The exhibition begins with an installation of photographs spanning the years 1962 to 2013, representing all four of Lyons’s books. This is an opportunity to experience, on a large scale, Lyons’s visual journal of the residue of our social and cultural landscape, and his ongoing pursuit of meaning derived from the relationships between images in pairs and within a sequence. In an artist’s statement prepared for an exhibition at the National Gallery of Canada in 1971, Lyons wrote, “This series of photographs could be about me. But I think it is probably a series of questions about us and our stuff—pictures, objects and things. They may question us more honestly than we can ourselves.”
This “series of questions” has continued for over fifty years.
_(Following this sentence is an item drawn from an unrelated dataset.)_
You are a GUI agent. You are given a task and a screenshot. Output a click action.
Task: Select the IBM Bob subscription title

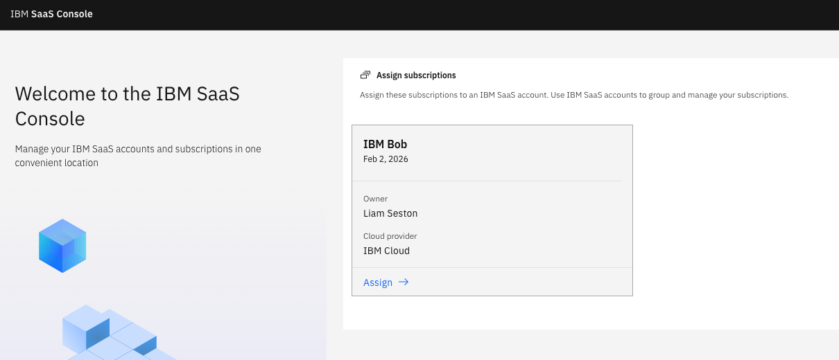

Anne Wilkes Tucker, Gus and Lyndall Wortham Curator of Photography at The Museum of Fine Arts, Houston, has written of Lyons’s continuing visual inventory of the messages we send out to the world, explaining that “Lyons ‘collects’ into his pictures various public displays: lawn decorations, wall posters, advertisements, historical sites, store windows and billboards. What people display, plus how and why it appears, reveals what they value and often what their community values.” The current exhibition traces his inventory through the present, revealing decades of incisive cultural observation.
The exhibition will include a special introductory component curated by Jessica S. McDonald, Chief Curator of Photography at the Harry Ransom Center in Austin, Texas, and author of the book Nathan Lyons: Selected Essays, Lectures and Interviews (2012). In addition to his reputation as an artist, Lyons is well known as a curator, theorist, and educator, and McDonald has devoted the front room of the gallery to highlighting Lyons’s groundbreaking contributions and broad influence in the field.
In 1969, after more than a decade of producing pioneering exhibitions and publications at George Eastman House, Lyons founded the Visual Studies Workshop in Rochester, New York. The Workshop offered some of the first graduate programs devoted to the study of photographic history, curatorial practice, and academic research in this medium, and became a center for critical discourse in media studies and visual arts. Many of Lyons’s students became leaders in the field as artists, curators, critics, educators, and museum directors.
Nathan Lyons (b.1930) has received many distinguished honors throughout his career, including the International Center of Photography’s Infinity Award for Lifetime Achievement in Photography in 2000. In 1985, Lyons received a National Endowment for the Arts Senior Fellowship. His work is held in over 60 museum collections around the world.